Mason erwachte, sah die Zuschauer und griff nach der Satindecke. »Was zum Teufel soll das sein – die Morgen-Peep-Show?«
Doch K’un-Chien reagierte nicht so, als wäre sie bei etwas Unanständigem ertappt worden. Sie lächelte bloß – einfach so –, ohne eine Spur von Scham.
All das weckte in Tree den Verdacht, dass sich hinter K’un-Chiens extremer Schüchternheit – so weit es ihren eigenen Körper betraf – ein schreckliches Geheimnis ver barg: Möglicherweise hat sie dieselben entstellenden Narben wie ihre Mutter – aber am Körper, nicht im Gesicht. Die Vorstellung verursachte Tree Übelkeit.
Das spitze Kreischen eines Affen draußen im Mondschein brachte Tree in die Gegenwart zurück.
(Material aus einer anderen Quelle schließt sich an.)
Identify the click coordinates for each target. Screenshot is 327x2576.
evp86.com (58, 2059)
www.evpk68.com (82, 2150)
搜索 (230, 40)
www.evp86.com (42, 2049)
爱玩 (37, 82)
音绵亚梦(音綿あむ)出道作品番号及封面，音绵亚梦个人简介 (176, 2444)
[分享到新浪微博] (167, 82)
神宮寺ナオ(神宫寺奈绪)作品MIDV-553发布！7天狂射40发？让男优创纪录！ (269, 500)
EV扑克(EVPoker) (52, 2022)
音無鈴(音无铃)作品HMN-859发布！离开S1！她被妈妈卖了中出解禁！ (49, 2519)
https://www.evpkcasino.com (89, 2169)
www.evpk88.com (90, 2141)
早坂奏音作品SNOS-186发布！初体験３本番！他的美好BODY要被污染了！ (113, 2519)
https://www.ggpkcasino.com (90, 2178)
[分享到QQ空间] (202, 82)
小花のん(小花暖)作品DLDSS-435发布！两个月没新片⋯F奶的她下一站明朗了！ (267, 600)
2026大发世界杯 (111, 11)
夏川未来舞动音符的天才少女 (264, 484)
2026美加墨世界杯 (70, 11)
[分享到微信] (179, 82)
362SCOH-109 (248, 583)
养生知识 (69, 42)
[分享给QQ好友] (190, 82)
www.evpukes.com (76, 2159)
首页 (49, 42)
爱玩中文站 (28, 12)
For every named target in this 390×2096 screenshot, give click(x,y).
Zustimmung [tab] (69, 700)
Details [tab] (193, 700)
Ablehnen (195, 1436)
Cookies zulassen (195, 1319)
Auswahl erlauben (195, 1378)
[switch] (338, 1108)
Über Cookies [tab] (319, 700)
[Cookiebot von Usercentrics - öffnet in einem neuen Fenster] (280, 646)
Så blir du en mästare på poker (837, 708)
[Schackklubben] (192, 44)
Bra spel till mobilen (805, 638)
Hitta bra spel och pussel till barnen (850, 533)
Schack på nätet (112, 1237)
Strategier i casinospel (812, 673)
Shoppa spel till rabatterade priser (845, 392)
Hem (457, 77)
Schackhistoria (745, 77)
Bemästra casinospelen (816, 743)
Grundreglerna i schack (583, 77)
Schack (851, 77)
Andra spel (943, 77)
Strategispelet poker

Mason rollte sich auf den Rücken und schien in Gedanken verloren zu sein. Sie starrte an die Decke, und die Sterne und Swastikas begannen zu verschwimmen und umherzuschweben, während sie sich wieder ihren Grübeleien hingab.
Tree brütete über die durch den Ling-Chih hervorgerufene Vision ihrer möglichen Zukunft mit K’un-Chien. Diese magnetisierenden blauen Augen hatten sie mit einer erotischen Kraft angezogen, die bisher nur Mason auf sie ausgeübt hatte. Sich diesem Gefühl zu widersetzen wäre wie gegen eine reißende Strömung anzuschwimmen. Doch von der kurzen Vision abgesehen, empfand sie kein sexuelles Verlangen nach K’un-Chien.